Is there security at the building you use as a synagogue? As you know in Turkey you can only enter the synagogue after passing a few security points...

The crime rate in the UAE is very low, you could not see a security at the villa we used as a synagogue, since it was not officially a synagogue. During the festivals, we used to let the local authorities know and work with them. However, you could not even see a guard. Now that everyone knows of the Jewish community here, the new synagogue and cultural center will have some level of security.

As a Jew what is the one thing you long for the most?

To tell the truth, as a Jew we are beyond what I had dreamed of when I moved here.

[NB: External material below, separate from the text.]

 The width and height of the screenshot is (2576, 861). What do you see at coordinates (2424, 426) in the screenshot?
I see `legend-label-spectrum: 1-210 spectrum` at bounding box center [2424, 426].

When compared to when you first came here, are there any changes towards the Jews now, after the normalization deal between Israel and the UAE, in the actions or the decisions, of the people and the government?

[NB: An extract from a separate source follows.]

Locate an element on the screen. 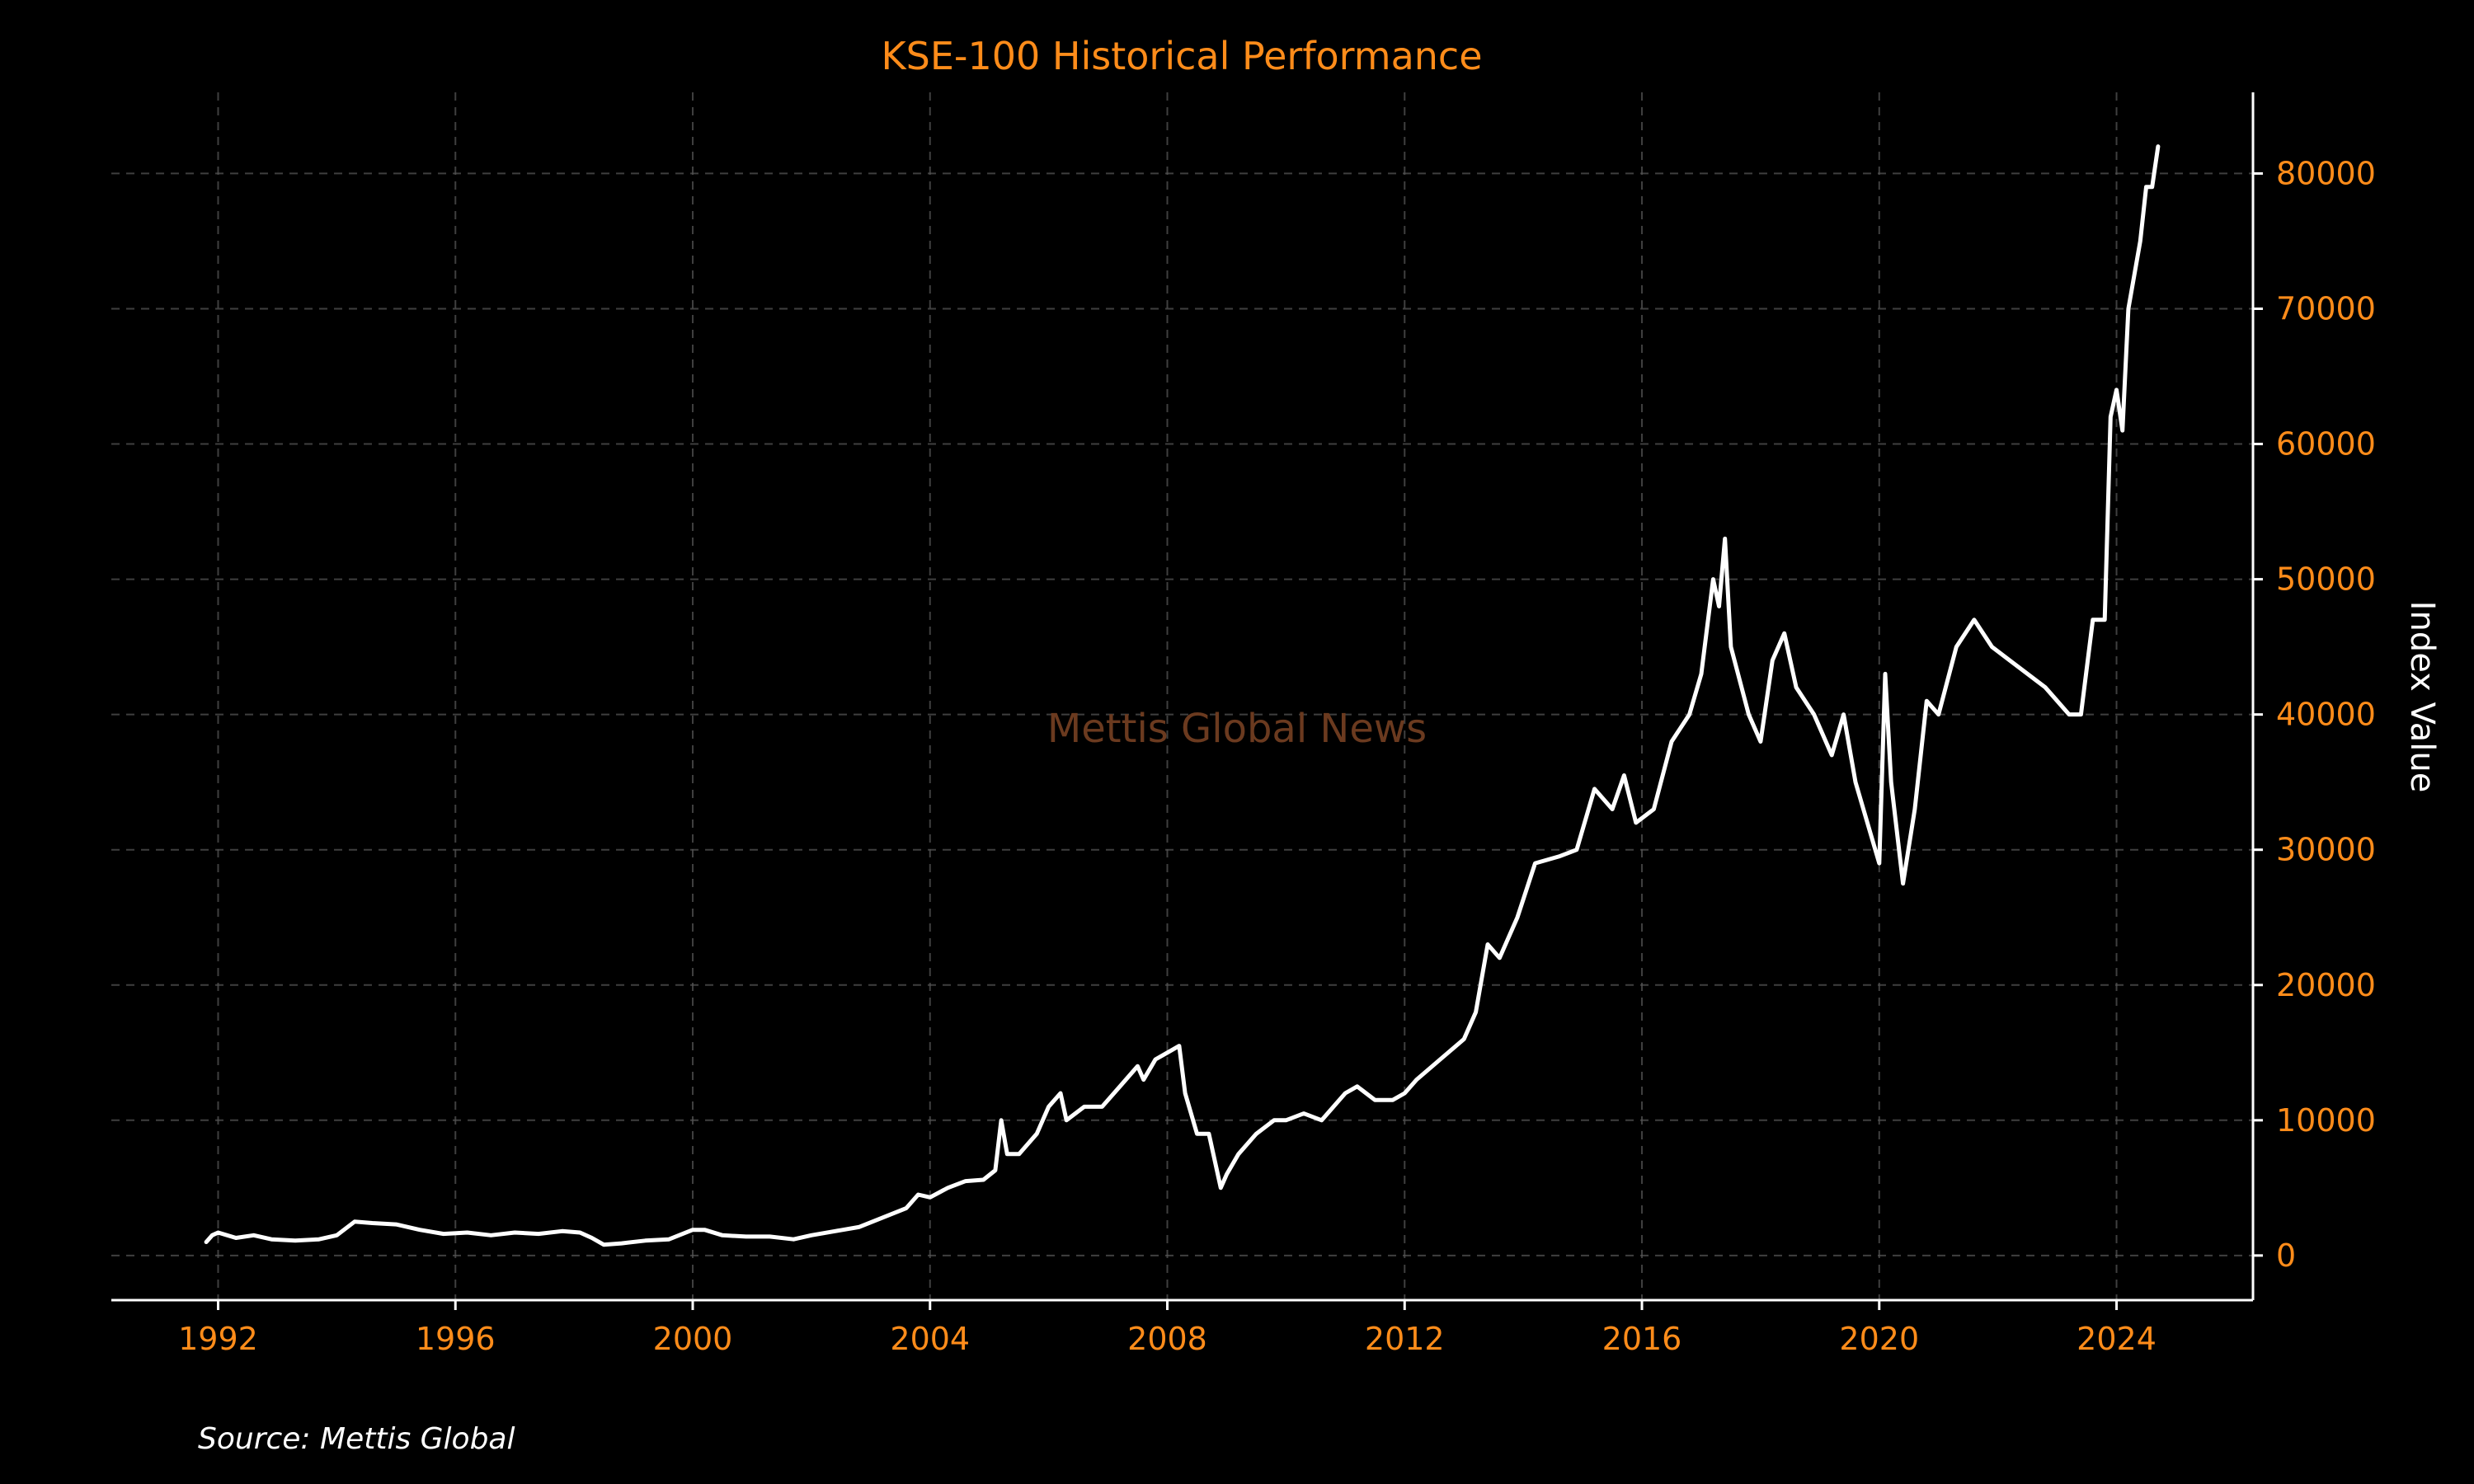 This screenshot has width=2474, height=1484. y-tick-label: 0 is located at coordinates (2286, 1256).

Since I came here in 2016, and we started working with the government, we have always seen a warm, positive, and welcoming approach. Naturally, the pace of reforms and decisions have quickened now.

Is the effect of the deal felt on the street?

Though I’m not in touch with the pulse of the street, you can surely feel the effect in the business world. Some Israeli companies have already built partnerships and opened offices here. Large companies are visiting the UAE in delegations. The most surprising and positive development I’ve noticed is Abu Dhabi’s instruction to all the hotels to start offering kosher food.

How do you think the Jewish life in the UAE will be from now on? Besides touristic visits, will more Jews settle here?

Jewish tourist number next year is predicted to be between 300,000 and 400,000 from all over the world. When direct flights to Israel begin, it will also be easier to travel from there. I think there will definitely be an increase in the number of people coming to settle.

What will all these developments change for the UAE?

Especially in western countries, people can be prejudiced towards the UAE. However, people having the strongest negative opinions are usually the ones that have never been here. The UAE is a very young country, founded in 1971, and it has since grown and modernized with an exceptional vision. In my opinion, the tolerance, coexistence, and culture-respecting approaches of the UAE leaders are factors we even long to see in many western countries.